* EXERCISE DATA *
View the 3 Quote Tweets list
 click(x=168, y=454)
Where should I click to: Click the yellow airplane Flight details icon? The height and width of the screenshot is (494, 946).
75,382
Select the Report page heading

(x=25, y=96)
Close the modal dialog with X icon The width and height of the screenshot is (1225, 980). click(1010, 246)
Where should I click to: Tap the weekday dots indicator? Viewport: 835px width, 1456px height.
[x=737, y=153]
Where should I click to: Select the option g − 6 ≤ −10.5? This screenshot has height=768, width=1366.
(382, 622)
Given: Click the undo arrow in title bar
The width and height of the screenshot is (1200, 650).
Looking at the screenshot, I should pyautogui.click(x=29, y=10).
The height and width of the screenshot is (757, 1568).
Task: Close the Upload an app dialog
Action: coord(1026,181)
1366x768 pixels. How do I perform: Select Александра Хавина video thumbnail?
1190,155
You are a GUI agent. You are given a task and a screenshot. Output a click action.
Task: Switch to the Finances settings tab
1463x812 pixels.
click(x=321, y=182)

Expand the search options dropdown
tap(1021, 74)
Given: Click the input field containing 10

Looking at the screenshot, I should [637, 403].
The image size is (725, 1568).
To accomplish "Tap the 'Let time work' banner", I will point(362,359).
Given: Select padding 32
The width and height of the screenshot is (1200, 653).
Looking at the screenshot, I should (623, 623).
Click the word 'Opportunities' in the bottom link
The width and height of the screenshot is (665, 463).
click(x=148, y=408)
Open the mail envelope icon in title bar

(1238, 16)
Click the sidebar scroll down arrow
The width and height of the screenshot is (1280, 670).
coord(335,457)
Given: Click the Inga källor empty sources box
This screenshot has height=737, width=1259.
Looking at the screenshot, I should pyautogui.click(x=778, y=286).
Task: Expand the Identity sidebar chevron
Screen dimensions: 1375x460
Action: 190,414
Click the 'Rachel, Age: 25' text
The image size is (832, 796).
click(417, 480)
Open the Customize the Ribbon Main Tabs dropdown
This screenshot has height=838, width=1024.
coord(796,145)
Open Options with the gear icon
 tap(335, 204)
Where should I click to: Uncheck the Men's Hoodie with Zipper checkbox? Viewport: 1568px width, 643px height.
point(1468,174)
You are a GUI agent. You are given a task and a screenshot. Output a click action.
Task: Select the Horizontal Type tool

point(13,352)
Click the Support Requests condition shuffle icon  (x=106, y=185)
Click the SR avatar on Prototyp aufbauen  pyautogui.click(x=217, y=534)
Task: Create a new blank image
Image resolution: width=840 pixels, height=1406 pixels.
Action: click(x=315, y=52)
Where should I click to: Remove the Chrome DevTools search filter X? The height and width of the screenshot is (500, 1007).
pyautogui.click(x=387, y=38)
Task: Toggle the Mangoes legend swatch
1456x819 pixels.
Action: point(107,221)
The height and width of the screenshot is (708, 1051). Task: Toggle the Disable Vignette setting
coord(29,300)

* WHAT THIS TASK INVOLVES *
Word for word, repeat every entry listed above.

* WORKED SOLUTION *
View the 3 Quote Tweets list
 click(x=168, y=454)
Where should I click to: Click the yellow airplane Flight details icon? The height and width of the screenshot is (494, 946).
75,382
Select the Report page heading

(x=25, y=96)
Close the modal dialog with X icon The width and height of the screenshot is (1225, 980). click(1010, 246)
Where should I click to: Tap the weekday dots indicator? Viewport: 835px width, 1456px height.
[x=737, y=153]
Where should I click to: Select the option g − 6 ≤ −10.5? This screenshot has height=768, width=1366.
(382, 622)
Given: Click the undo arrow in title bar
The width and height of the screenshot is (1200, 650).
Looking at the screenshot, I should pyautogui.click(x=29, y=10).
The height and width of the screenshot is (757, 1568).
Task: Close the Upload an app dialog
Action: coord(1026,181)
1366x768 pixels. How do I perform: Select Александра Хавина video thumbnail?
1190,155
You are a GUI agent. You are given a task and a screenshot. Output a click action.
Task: Switch to the Finances settings tab
1463x812 pixels.
click(x=321, y=182)

Expand the search options dropdown
tap(1021, 74)
Given: Click the input field containing 10

Looking at the screenshot, I should [637, 403].
The image size is (725, 1568).
To accomplish "Tap the 'Let time work' banner", I will point(362,359).
Given: Select padding 32
The width and height of the screenshot is (1200, 653).
Looking at the screenshot, I should (623, 623).
Click the word 'Opportunities' in the bottom link
The width and height of the screenshot is (665, 463).
click(x=148, y=408)
Open the mail envelope icon in title bar

(1238, 16)
Click the sidebar scroll down arrow
The width and height of the screenshot is (1280, 670).
coord(335,457)
Given: Click the Inga källor empty sources box
This screenshot has height=737, width=1259.
Looking at the screenshot, I should pyautogui.click(x=778, y=286).
Task: Expand the Identity sidebar chevron
Screen dimensions: 1375x460
Action: 190,414
Click the 'Rachel, Age: 25' text
The image size is (832, 796).
click(417, 480)
Open the Customize the Ribbon Main Tabs dropdown
This screenshot has height=838, width=1024.
coord(796,145)
Open Options with the gear icon
 tap(335, 204)
Where should I click to: Uncheck the Men's Hoodie with Zipper checkbox? Viewport: 1568px width, 643px height.
point(1468,174)
You are a GUI agent. You are given a task and a screenshot. Output a click action.
Task: Select the Horizontal Type tool

point(13,352)
Click the Support Requests condition shuffle icon  (x=106, y=185)
Click the SR avatar on Prototyp aufbauen  pyautogui.click(x=217, y=534)
Task: Create a new blank image
Image resolution: width=840 pixels, height=1406 pixels.
Action: click(x=315, y=52)
Where should I click to: Remove the Chrome DevTools search filter X? The height and width of the screenshot is (500, 1007).
pyautogui.click(x=387, y=38)
Task: Toggle the Mangoes legend swatch
1456x819 pixels.
Action: point(107,221)
The height and width of the screenshot is (708, 1051). Task: Toggle the Disable Vignette setting
coord(29,300)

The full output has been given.